- **Assignment**: Render every line of the items below as a Markdown table with two columns, Number and Entry. Number the rows in order, and leave out blank lines.
#### Records supplied
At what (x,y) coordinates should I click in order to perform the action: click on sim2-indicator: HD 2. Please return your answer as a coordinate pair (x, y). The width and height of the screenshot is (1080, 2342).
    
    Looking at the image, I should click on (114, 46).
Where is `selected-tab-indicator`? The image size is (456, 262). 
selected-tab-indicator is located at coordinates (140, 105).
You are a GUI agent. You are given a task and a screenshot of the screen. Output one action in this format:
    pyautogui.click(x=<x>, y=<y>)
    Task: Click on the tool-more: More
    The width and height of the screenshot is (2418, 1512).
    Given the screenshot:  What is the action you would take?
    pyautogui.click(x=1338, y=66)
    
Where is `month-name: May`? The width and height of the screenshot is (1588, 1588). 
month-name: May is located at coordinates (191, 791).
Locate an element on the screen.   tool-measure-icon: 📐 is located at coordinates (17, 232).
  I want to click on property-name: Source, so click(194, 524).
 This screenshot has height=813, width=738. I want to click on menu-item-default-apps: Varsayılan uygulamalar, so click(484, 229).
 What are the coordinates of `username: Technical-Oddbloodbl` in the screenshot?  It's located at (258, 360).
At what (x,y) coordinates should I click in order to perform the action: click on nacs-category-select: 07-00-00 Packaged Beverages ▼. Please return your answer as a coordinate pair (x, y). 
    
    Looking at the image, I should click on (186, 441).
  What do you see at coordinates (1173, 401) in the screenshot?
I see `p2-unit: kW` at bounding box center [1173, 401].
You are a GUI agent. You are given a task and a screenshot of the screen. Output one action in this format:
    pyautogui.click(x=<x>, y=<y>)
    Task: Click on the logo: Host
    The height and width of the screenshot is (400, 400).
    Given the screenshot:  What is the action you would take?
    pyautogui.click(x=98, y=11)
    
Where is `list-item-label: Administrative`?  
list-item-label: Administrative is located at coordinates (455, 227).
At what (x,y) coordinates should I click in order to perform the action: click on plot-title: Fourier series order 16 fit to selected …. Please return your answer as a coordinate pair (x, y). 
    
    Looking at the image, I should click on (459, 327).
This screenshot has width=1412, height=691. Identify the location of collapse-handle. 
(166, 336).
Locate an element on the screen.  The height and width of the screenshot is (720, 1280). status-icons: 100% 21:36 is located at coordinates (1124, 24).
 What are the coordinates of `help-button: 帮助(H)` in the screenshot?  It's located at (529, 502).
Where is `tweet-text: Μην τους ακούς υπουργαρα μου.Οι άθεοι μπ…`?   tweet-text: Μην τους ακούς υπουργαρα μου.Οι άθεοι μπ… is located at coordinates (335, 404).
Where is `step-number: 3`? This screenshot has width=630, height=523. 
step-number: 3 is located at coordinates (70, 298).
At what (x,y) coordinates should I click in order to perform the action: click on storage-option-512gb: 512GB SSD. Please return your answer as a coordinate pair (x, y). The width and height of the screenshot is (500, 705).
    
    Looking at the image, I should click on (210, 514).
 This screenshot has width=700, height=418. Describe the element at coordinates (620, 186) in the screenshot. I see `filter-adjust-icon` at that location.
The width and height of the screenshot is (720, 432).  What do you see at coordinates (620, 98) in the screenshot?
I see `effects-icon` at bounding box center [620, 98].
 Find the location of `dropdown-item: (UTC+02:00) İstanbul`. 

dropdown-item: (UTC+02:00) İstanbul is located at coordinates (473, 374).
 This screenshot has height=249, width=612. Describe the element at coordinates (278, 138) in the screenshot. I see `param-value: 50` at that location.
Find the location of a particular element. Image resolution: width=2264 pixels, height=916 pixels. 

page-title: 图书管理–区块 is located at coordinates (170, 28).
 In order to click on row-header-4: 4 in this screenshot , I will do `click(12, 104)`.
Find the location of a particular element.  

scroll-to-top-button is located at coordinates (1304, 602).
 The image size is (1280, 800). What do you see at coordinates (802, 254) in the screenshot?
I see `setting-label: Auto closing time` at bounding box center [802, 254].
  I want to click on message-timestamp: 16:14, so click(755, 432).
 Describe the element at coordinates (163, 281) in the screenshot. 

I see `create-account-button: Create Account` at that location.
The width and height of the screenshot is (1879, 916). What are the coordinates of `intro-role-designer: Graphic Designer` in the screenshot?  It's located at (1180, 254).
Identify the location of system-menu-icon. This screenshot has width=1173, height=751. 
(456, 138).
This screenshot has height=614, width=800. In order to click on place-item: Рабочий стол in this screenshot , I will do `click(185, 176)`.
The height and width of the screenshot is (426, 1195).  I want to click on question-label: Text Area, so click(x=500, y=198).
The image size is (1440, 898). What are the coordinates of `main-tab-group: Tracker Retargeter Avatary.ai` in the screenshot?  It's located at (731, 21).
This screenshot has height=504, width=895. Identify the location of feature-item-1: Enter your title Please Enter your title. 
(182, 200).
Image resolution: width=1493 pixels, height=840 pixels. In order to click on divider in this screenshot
########
- **Answer below**:
| Number | Entry |
|---|---|
| 1 | At what (x,y) coordinates should I click in order to perform the action: click on sim2-indicator: HD 2. Please return your answer as a coordinate pair (x, y). The width and height of the screenshot is (1080, 2342). |
| 2 |     Looking at the image, I should click on (114, 46). |
| 3 | Where is `selected-tab-indicator`? The image size is (456, 262).  |
| 4 | selected-tab-indicator is located at coordinates (140, 105). |
| 5 | You are a GUI agent. You are given a task and a screenshot of the screen. Output one action in this format: |
| 6 |     pyautogui.click(x=<x>, y=<y>) |
| 7 |     Task: Click on the tool-more: More |
| 8 |     The width and height of the screenshot is (2418, 1512). |
| 9 |     Given the screenshot:  What is the action you would take? |
| 10 |     pyautogui.click(x=1338, y=66) |
| 11 | Where is `month-name: May`? The width and height of the screenshot is (1588, 1588).  |
| 12 | month-name: May is located at coordinates (191, 791). |
| 13 | Locate an element on the screen.   tool-measure-icon: 📐 is located at coordinates (17, 232). |
| 14 |   I want to click on property-name: Source, so click(194, 524). |
| 15 |  This screenshot has height=813, width=738. I want to click on menu-item-default-apps: Varsayılan uygulamalar, so click(484, 229). |
| 16 |  What are the coordinates of `username: Technical-Oddbloodbl` in the screenshot?  It's located at (258, 360). |
| 17 | At what (x,y) coordinates should I click in order to perform the action: click on nacs-category-select: 07-00-00 Packaged Beverages ▼. Please return your answer as a coordinate pair (x, y).  |
| 18 |     Looking at the image, I should click on (186, 441). |
| 19 |   What do you see at coordinates (1173, 401) in the screenshot? |
| 20 | I see `p2-unit: kW` at bounding box center [1173, 401]. |
| 21 | You are a GUI agent. You are given a task and a screenshot of the screen. Output one action in this format: |
| 22 |     pyautogui.click(x=<x>, y=<y>) |
| 23 |     Task: Click on the logo: Host |
| 24 |     The height and width of the screenshot is (400, 400). |
| 25 |     Given the screenshot:  What is the action you would take? |
| 26 |     pyautogui.click(x=98, y=11) |
| 27 | Where is `list-item-label: Administrative`?   |
| 28 | list-item-label: Administrative is located at coordinates (455, 227). |
| 29 | At what (x,y) coordinates should I click in order to perform the action: click on plot-title: Fourier series order 16 fit to selected …. Please return your answer as a coordinate pair (x, y).  |
| 30 |     Looking at the image, I should click on (459, 327). |
| 31 | This screenshot has width=1412, height=691. Identify the location of collapse-handle.  |
| 32 | (166, 336). |
| 33 | Locate an element on the screen.  The height and width of the screenshot is (720, 1280). status-icons: 100% 21:36 is located at coordinates (1124, 24). |
| 34 |  What are the coordinates of `help-button: 帮助(H)` in the screenshot?  It's located at (529, 502). |
| 35 | Where is `tweet-text: Μην τους ακούς υπουργαρα μου.Οι άθεοι μπ…`?   tweet-text: Μην τους ακούς υπουργαρα μου.Οι άθεοι μπ… is located at coordinates (335, 404). |
| 36 | Where is `step-number: 3`? This screenshot has width=630, height=523.  |
| 37 | step-number: 3 is located at coordinates (70, 298). |
| 38 | At what (x,y) coordinates should I click in order to perform the action: click on storage-option-512gb: 512GB SSD. Please return your answer as a coordinate pair (x, y). The width and height of the screenshot is (500, 705). |
| 39 |     Looking at the image, I should click on (210, 514). |
| 40 |  This screenshot has width=700, height=418. Describe the element at coordinates (620, 186) in the screenshot. I see `filter-adjust-icon` at that location. |
| 41 | The width and height of the screenshot is (720, 432).  What do you see at coordinates (620, 98) in the screenshot? |
| 42 | I see `effects-icon` at bounding box center [620, 98]. |
| 43 |  Find the location of `dropdown-item: (UTC+02:00) İstanbul`.  |
| 44 | dropdown-item: (UTC+02:00) İstanbul is located at coordinates (473, 374). |
| 45 |  This screenshot has height=249, width=612. Describe the element at coordinates (278, 138) in the screenshot. I see `param-value: 50` at that location. |
| 46 | Find the location of a particular element. Image resolution: width=2264 pixels, height=916 pixels.  |
| 47 | page-title: 图书管理–区块 is located at coordinates (170, 28). |
| 48 |  In order to click on row-header-4: 4 in this screenshot , I will do `click(12, 104)`. |
| 49 | Find the location of a particular element.   |
| 50 | scroll-to-top-button is located at coordinates (1304, 602). |
| 51 |  The image size is (1280, 800). What do you see at coordinates (802, 254) in the screenshot? |
| 52 | I see `setting-label: Auto closing time` at bounding box center [802, 254]. |
| 53 |   I want to click on message-timestamp: 16:14, so click(755, 432). |
| 54 |  Describe the element at coordinates (163, 281) in the screenshot.  |
| 55 | I see `create-account-button: Create Account` at that location. |
| 56 | The width and height of the screenshot is (1879, 916). What are the coordinates of `intro-role-designer: Graphic Designer` in the screenshot?  It's located at (1180, 254). |
| 57 | Identify the location of system-menu-icon. This screenshot has width=1173, height=751.  |
| 58 | (456, 138). |
| 59 | This screenshot has height=614, width=800. In order to click on place-item: Рабочий стол in this screenshot , I will do `click(185, 176)`. |
| 60 | The height and width of the screenshot is (426, 1195).  I want to click on question-label: Text Area, so click(x=500, y=198). |
| 61 | The image size is (1440, 898). What are the coordinates of `main-tab-group: Tracker Retargeter Avatary.ai` in the screenshot?  It's located at (731, 21). |
| 62 | This screenshot has height=504, width=895. Identify the location of feature-item-1: Enter your title Please Enter your title.  |
| 63 | (182, 200). |
| 64 | Image resolution: width=1493 pixels, height=840 pixels. In order to click on divider in this screenshot |